Kids are amazingly resilient when they know that at their core, and yours, it’s unconditional love all around.
A dear friend of Mark’s clipped an op-ed piece for me from the New York Times earlier this month. Another person might have sent me a link, or emailed the essay, but I liked Mary’s hand-written note and her careful clipping, which included the date at the top of the paper – a full citation.
In the piece, Roy Richard Grinker, the father of a teenage girl with autism, advocates for the elimination of Asperger’s and PDD-NOS as subsets of autism. He made a good case, and we can leave the outcome of what belongs in the diagnostic manual to the experts.
Grinker also made compelling argument that the spectrum diagnosis gives families little information about the future. Sam was diagnosed with autism when he was 4 years old by a skillful pediatrician. However, I was skeptical of the doctor’s prediction that Sam would be functioning well enough by the time he was 14 or 15 that most people wouldn’t know he had it. Grinker’s experience read much like ours. His daughter had all the symptoms for an autism diagnosis when she was 3 and is now a quirky high school senior.
Grinker wrote that if his daughter were diagnosed now, she would likely be diagnosed with Asperger’s instead. We’ve had that same experience with Sam.
A diagnosis doesn’t predict the future, but early intervention – the kind that helps speech and language development, even if it has to be augmented – can have an effect. Well-planned and executed educational therapy is the only proven way to help kids with autism adapt.

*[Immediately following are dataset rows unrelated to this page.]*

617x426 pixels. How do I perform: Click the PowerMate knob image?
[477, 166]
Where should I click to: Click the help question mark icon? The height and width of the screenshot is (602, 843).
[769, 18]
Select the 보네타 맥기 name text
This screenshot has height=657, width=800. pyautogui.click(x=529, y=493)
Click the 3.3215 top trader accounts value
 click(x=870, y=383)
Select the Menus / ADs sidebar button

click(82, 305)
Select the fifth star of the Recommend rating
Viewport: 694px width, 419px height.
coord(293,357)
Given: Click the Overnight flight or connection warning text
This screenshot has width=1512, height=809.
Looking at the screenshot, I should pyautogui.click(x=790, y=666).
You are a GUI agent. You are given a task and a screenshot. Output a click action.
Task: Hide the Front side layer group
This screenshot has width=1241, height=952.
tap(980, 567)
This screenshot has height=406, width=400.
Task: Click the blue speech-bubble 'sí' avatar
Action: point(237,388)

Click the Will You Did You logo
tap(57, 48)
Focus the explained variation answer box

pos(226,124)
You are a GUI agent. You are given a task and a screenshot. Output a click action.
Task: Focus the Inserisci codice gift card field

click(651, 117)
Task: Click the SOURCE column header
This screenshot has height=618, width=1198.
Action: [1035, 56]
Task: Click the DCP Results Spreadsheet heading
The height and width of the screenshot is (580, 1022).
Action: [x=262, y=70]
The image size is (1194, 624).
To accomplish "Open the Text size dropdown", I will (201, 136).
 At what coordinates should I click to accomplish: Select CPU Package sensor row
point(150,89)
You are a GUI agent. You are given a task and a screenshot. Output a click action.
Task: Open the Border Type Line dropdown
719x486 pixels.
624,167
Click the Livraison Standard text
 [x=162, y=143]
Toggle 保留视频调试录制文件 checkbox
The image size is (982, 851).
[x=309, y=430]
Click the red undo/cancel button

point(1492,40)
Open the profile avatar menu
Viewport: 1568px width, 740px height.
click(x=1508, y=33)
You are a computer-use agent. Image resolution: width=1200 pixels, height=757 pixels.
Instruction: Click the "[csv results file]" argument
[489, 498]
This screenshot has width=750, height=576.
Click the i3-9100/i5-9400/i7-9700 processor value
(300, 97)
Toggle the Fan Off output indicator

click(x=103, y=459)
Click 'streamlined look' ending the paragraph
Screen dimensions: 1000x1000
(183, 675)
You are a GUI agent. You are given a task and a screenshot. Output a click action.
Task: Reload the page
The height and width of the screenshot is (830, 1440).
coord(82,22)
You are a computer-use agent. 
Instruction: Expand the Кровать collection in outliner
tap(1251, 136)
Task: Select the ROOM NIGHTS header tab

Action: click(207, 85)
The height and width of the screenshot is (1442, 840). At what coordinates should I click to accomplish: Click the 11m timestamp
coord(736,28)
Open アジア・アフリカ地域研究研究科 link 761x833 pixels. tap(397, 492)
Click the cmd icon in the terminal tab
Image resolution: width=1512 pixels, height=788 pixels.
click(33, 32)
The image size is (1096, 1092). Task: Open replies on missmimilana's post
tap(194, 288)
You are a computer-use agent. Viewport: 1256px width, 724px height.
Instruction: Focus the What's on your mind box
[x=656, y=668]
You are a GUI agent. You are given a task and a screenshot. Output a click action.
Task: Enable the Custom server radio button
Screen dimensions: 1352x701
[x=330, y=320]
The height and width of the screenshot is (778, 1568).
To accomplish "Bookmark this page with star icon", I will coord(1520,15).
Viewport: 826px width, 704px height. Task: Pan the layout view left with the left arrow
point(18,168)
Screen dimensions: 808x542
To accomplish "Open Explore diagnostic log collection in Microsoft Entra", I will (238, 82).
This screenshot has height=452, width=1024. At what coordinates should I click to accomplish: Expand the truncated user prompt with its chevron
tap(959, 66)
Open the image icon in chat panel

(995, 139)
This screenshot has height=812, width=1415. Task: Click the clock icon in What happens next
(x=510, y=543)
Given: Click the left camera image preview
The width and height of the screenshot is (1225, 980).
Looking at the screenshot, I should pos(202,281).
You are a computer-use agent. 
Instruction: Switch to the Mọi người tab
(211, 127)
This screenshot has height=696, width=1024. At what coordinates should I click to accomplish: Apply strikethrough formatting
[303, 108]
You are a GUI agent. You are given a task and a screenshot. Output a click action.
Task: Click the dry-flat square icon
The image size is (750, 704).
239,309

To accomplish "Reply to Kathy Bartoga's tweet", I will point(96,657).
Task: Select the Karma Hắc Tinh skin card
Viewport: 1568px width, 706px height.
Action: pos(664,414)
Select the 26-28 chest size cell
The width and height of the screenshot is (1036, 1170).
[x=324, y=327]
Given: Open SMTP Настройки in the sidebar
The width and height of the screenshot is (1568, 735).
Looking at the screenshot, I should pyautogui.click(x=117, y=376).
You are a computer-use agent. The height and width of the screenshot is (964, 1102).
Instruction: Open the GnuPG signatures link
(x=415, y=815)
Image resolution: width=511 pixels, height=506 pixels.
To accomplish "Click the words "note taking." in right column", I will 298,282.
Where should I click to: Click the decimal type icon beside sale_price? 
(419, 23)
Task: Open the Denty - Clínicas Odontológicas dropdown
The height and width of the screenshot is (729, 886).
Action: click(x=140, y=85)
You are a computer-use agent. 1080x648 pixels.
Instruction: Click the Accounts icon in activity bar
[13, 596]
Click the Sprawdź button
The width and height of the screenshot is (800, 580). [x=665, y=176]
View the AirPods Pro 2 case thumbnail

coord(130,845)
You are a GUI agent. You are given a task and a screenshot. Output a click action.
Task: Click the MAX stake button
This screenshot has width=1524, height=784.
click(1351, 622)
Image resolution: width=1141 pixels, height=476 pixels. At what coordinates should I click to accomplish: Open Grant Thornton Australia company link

And it doesn’t have to be 40 hours a week of one-on-one. We found that a house set up for enriched, structured play – the way Maria Montessori envisioned her school rooms – went a long, long way.
There may be potential in other treatments, but it is incumbent upon parents, like physicians, to first do no harm. That’s not as easy as you think. Parents who fear they are drowning will grasp at straws. We need to get better about communicating to parents what is proven and effective; and help them have faith in incremental progress. I remember how hard it was to have faith that Sam’s small bits of progress each day or week would add up over time. But really, truly, they do.
When Sam was diagnosed in April 1992, there were three other people in the room to support us besides the pediatrician. They swept in with resources and suggestions and contacts in the community. I don’t think I’ve ever fully appreciated what that support meant to us until just now, writing this. Thanks for doing it right, Dr. James Copeland, wherever you are.
If I write this entry in journalism’s classic inverted pyramid style, then I’ll open with the ending (even though you NEVER open with a quote).
“Mom, I think we should keep the Kindle,” Sam said tonight. “It’s turning out to be useful.”
He then apologized for being slow to warm to it, saying he didn’t know about them before he got it for Christmas. I told him not to worry about it since I didn’t know much about it before then either. We’ve been slogging through this together for the past six weeks. But it’s been worthwhile.
The deal-maker came tonight as Sam used the search function to help him prepare for his first test. The teacher provides them with a long list of prompts. Sam started with the book and its index, finding about half of what he needed that way. But the Kindle’s search function paid off handsomely for those things he wasn’t able to find the old-fashioned way.
In addition, he asked me to show him again the highlighting function. Some of the questions could be answered by grabbing up the topic sentences of several consecutive paragraphs, and it was a lot easier for him to pull together the big picture with those little Kindle underscores showing the way.
For the few of you that I know have been following us on this Kindle journey, I will put together a primer in a future post. Here’s hoping it will help others trying to foster greater reading comprehension with their loved ones or clients.
For me – while books will always be the bee’s knees – I likely will be buying my own e-reader soon. But not a Kindle. I want a reader for carrying around news, government reports and other pdf files. Kindle charges for that. If I get the report for free, I don’t want to pay to “manage” it on a Kindle. That’s just stupid.